Bending Spoons S.p.A. has filed a registration statement on Form F-1 with the U.S. Securities and Exchange Commission in connection with a proposed initial public offering of its ordinary shares, the company said in a statement.

The Milan-based technology company has applied to list its shares on the Nasdaq Global Select Market under the ticker symbol "BSP." The filing does not specify a timetable for the offering, nor does it set the number of shares to be sold or any price range for the potential sale.

In its registration statement, Bending Spoons identified several financial institutions that will manage the proposed offering. Goldman Sachs International, J.P. Morgan, and Allen & Company LLC are designated as joint lead book-running managers. A broader syndicate named as joint book-running managers includes Wells Fargo Securities, BofA Securities, Jefferies, Evercore ISI, BNP Paribas, Mizuho, Societe Generale, Crédit Agricole CIB, IMI - Intesa Sanpaolo, UniCredit, and Banca Akros - Gruppo Banco BPM.

The company reiterated standard disclaimers connected with an initial public offering. It noted that the proposed offering is subject to market conditions and to the SEC declaring the registration statement effective. The filing emphasizes there is no assurance as to whether or when the offering may occur or be completed, or what the ultimate size, price, or other terms of the offering might be.

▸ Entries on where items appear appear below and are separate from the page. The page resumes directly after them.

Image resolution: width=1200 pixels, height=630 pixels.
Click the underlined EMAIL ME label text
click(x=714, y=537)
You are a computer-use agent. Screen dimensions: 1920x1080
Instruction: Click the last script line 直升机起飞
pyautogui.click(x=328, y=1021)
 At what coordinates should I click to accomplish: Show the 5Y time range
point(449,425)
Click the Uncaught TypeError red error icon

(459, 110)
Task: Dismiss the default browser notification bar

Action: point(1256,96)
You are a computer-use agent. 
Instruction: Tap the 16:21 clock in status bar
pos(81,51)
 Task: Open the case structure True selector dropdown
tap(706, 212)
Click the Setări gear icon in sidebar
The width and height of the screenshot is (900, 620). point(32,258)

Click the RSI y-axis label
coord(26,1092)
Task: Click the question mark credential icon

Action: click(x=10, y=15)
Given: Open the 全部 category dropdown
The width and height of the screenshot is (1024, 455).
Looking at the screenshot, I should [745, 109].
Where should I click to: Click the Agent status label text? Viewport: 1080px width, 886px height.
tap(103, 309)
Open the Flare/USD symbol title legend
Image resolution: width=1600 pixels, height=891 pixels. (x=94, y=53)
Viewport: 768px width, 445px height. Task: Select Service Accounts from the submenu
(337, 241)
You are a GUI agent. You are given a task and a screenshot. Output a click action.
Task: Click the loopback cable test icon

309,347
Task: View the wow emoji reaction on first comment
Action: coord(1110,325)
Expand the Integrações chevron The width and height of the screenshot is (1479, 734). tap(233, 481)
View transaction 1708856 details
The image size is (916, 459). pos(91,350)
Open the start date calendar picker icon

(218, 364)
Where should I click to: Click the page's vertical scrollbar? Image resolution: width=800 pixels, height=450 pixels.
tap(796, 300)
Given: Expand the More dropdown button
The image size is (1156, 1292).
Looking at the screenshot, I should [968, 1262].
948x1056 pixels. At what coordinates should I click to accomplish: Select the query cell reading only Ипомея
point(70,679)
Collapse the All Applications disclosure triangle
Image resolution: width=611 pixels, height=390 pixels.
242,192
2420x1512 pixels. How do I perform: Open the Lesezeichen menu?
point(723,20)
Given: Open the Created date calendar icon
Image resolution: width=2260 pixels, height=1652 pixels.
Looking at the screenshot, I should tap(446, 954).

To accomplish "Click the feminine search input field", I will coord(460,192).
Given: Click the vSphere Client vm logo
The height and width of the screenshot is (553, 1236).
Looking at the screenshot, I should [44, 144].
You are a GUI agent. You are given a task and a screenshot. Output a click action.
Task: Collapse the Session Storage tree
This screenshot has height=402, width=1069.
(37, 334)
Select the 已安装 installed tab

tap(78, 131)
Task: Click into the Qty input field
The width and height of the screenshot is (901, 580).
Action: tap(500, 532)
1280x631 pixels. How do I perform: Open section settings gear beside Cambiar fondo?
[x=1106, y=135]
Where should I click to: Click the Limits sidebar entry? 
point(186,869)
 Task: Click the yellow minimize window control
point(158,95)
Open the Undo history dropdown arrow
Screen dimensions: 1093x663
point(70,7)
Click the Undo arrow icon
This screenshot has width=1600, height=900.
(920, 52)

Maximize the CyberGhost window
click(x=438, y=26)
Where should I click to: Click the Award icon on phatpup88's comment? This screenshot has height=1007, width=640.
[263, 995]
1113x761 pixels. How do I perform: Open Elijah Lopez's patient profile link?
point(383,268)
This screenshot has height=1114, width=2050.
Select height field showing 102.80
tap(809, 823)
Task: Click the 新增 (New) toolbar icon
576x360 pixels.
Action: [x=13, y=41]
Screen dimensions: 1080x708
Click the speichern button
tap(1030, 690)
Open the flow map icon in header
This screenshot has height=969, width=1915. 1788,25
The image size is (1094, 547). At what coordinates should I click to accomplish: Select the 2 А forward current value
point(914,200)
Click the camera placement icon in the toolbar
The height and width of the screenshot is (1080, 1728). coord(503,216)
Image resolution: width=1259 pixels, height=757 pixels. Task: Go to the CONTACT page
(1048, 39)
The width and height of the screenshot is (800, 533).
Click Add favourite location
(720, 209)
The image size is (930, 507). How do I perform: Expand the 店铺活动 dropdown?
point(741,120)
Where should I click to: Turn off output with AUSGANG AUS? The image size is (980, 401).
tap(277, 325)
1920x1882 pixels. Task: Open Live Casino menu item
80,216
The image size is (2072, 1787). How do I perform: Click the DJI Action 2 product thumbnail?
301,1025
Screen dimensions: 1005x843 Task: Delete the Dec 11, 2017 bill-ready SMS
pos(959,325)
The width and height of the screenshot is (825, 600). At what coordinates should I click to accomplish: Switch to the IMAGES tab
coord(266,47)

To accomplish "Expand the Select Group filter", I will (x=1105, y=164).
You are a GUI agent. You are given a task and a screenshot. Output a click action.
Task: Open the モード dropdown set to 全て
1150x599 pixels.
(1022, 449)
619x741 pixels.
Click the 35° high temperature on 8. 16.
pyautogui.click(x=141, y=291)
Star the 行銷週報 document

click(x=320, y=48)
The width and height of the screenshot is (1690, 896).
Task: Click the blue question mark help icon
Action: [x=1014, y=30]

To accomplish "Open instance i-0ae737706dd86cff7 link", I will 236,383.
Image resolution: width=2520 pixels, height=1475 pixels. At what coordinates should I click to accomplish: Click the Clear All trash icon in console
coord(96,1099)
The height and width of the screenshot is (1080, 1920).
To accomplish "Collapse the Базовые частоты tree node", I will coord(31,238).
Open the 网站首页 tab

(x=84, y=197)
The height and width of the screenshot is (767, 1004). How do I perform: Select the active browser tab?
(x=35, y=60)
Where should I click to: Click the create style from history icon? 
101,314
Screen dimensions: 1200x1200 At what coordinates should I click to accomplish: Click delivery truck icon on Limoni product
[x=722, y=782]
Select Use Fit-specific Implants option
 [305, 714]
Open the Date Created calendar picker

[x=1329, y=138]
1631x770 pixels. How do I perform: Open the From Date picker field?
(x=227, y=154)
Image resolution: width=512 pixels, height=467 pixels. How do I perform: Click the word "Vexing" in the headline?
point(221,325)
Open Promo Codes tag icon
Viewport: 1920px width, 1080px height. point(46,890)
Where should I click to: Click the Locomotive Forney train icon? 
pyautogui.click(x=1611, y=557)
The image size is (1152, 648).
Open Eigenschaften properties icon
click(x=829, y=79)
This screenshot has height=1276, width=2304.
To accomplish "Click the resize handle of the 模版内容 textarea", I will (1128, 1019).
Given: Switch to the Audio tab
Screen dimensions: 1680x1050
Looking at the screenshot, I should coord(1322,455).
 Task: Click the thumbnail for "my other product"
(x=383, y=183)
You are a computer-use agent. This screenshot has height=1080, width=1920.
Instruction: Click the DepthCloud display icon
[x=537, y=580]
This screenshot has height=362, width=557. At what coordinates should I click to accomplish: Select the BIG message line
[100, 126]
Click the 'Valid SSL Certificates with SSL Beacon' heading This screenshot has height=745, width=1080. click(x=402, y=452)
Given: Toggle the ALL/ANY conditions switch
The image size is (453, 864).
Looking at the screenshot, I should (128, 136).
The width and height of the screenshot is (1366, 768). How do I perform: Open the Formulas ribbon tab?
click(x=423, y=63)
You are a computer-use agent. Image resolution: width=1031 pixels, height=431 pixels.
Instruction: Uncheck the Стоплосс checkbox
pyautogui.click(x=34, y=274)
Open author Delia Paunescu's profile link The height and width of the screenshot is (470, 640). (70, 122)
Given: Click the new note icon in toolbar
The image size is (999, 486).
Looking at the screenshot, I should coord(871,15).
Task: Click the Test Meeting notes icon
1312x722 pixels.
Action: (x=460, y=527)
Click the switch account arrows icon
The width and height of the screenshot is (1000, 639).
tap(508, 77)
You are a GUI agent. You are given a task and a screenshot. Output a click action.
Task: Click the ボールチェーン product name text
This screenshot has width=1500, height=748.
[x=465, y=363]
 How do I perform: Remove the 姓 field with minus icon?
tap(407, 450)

When available, any sale of securities in the offering will be conducted through a prospectus, the company said. The prospectus would provide the formal terms and additional information if and when the offering proceeds.


Context and implications

By submitting a Form F-1, Bending Spoons has initiated the formal regulatory process required for a non-U.S. company to pursue a U.S.-listed IPO. The filing confirms the company’s intent to list on the Nasdaq Global Select Market and identifies the underwriting group that would manage the transaction if it proceeds. Beyond those procedural disclosures, the registration does not set specific deal mechanics or timelines.

What remains unresolved

  • The schedule for the offering - the filing does not set dates.
  • The number of shares to be offered and the price range - not determined in the filing.
  • Whether the offering will proceed at all - the company notes no assurance it may commence or complete the offering.

Risks

  • The offering is subject to market conditions, which could delay, change, or prevent the IPO - this affects capital markets and investor sentiment.
  • Effectiveness of the SEC registration statement is required before the offering can proceed, creating regulatory uncertainty that impacts the transaction timeline.
  • There is no assurance the offering will commence or be completed, and the final size, price, and terms remain undetermined, creating execution risk for potential investors and capital-raising plans.